Exercise =>
A verbatim copy of all entries is the expected output.

Stored data =>
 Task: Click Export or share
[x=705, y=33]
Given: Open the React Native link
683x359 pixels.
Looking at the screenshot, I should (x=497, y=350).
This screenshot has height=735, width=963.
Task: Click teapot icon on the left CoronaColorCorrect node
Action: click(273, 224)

Result of this task =>
 Task: Click Export or share
[x=705, y=33]
Given: Open the React Native link
683x359 pixels.
Looking at the screenshot, I should (x=497, y=350).
This screenshot has height=735, width=963.
Task: Click teapot icon on the left CoronaColorCorrect node
Action: click(273, 224)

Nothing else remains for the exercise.